The black-collared jay's further taxonomy is unsettled. The IOC, AviList, and the Clements taxonomy assign it these three subspecies:

- Cyanolyca armillata armillata (Gray, 1845)
- Cyanolyca armillata meridana Sclater & Salvin, 1876
- Cyanolyca armillata quindiuna Sclater & Salvin, 1876

However, BirdLife International's Handbook of the Birds of the World (HBW) treats quindiuna as a separate species, the Quindio jay, and retains the English name "black-collared jay" for the other two subspecies. Clements does recognize the taxon within the species as the "black-collared jay (Quindio)". At least one nineteenth centur author called the taxon Xanthura quindiuna.

This article follows the one-species, three-subspecies model.

==Description==

The black-collared jay is 30 to 32 cm long and weighs about 100 g. The sexes have the same plumage. Adults of the nominate subspecies C. a. armillata have a violaceous-blue crown and nape. Their forehead, lores, and sides of the head are black. Their throat and middle of the upper breast are ultramarine with a thin black border that connects to the rear of the black face. Most of the rest of their plumage is cyan-blue. The inner edges of their primaries are dark brown and the undersides of their wings and tail are blackish. Subspecies C. a. meridana is slightly darker and more purplish blue than the nominate. C. a. quindiuna is larger than the nominate. Its crown and nape are darker (more similar to its back color) and its body, wings, and tail have a greenish tinge. Juveniles are duller than adults and have a grayer throat and more grayish body feathers that have blue only on their tips. All subspecies have a dark brown iris, a black bill, and black legs and feet.
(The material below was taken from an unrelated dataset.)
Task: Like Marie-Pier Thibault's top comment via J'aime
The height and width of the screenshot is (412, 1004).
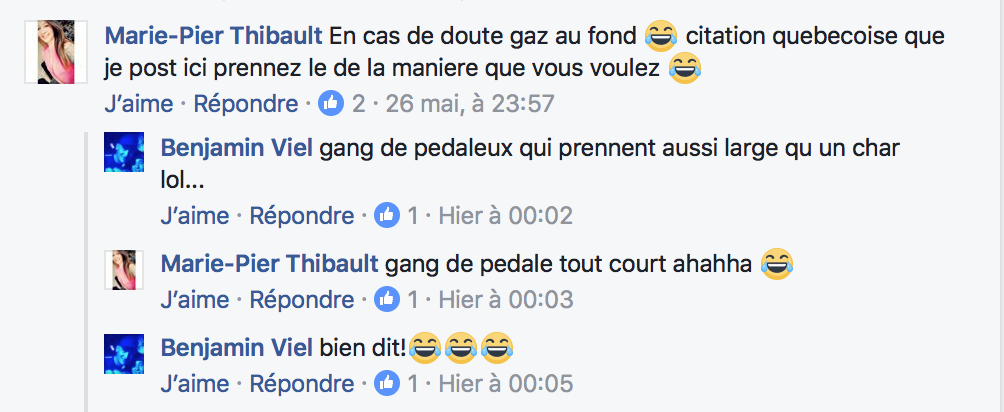Action: pos(138,104)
==Distribution and habitat==

The subspecies of the black-collared jay are found thus:

- Cyanolyca armillata armillata: Andes from southern Táchira in western Venezuela south in Colombia's Eastern Andes to Cundinamarca Department
- Cyanolyca armillata meridana: Andes of western Venezuela from northern Táchira north through Mérida into Trujillo
- Cyanolyca armillata quindiuna: primarily in Colombia's Central Andes from Antioquia Department south slightly into northern Ecuador; also in Colombia at northern end of the Western Andes and the Eastern Andes north to Huila Department

The black-collared jay inhabits the interior and edges of cloudforest, elfin forest, and mature secondary forest, especially in areas with much bamboo and tree ferns. In elevation it ranges between 1600 and 3200 m in Venezuela and Colombia and between 2100 and 3150 m in Ecuador.

==Behavior==
===Movement===

The black-collared jay is a year-round resident.

===Feeding===

The black-collared jay feeds mostly on insects and also includes some fruits in its diet. It typically forages in pairs or small flocks and sometimes joins mixed-species feeding flocks. It forages mostly in the forest's subcanopy and canopy.

===Breeding===

Nothing is known about the black-collared jay's breeding biology.

===Vocalization===

The black-collared jay has a large repertoire of vocalizations which are generally "short and often musical notes, including ‘falsetto’ notes". They include "a rising, almost twanging hrwee, various shrill rising and falling notes, a sharp, stuttered jet-jtjtjtjt, a low guttural wowr, and a soft, liquid craa [and also a] schree, in alarm a sharp staccato upward-inflected reek!, a soft chattered croooh, and a peep".

==Status==

The IUCN follows HBW taxonomy and so has separately assessed the black-collared jay sensu stricto (armillata + meridana) and the "Quindio jay" (quindiuna). Both have large ranges. The size of neither population is known but both are believed to be stable. No immediate threats to either has been identified. "Forested habitat within the [two ranges] is currently not at risk, as tree cover loss is very low." The black-collared jay is considered uncommon in Venezuela, fairly common in Colombia, and "very rare and apparently local" in Ecuador. It is found in at least one protected area in Venezuela and several in Colombia.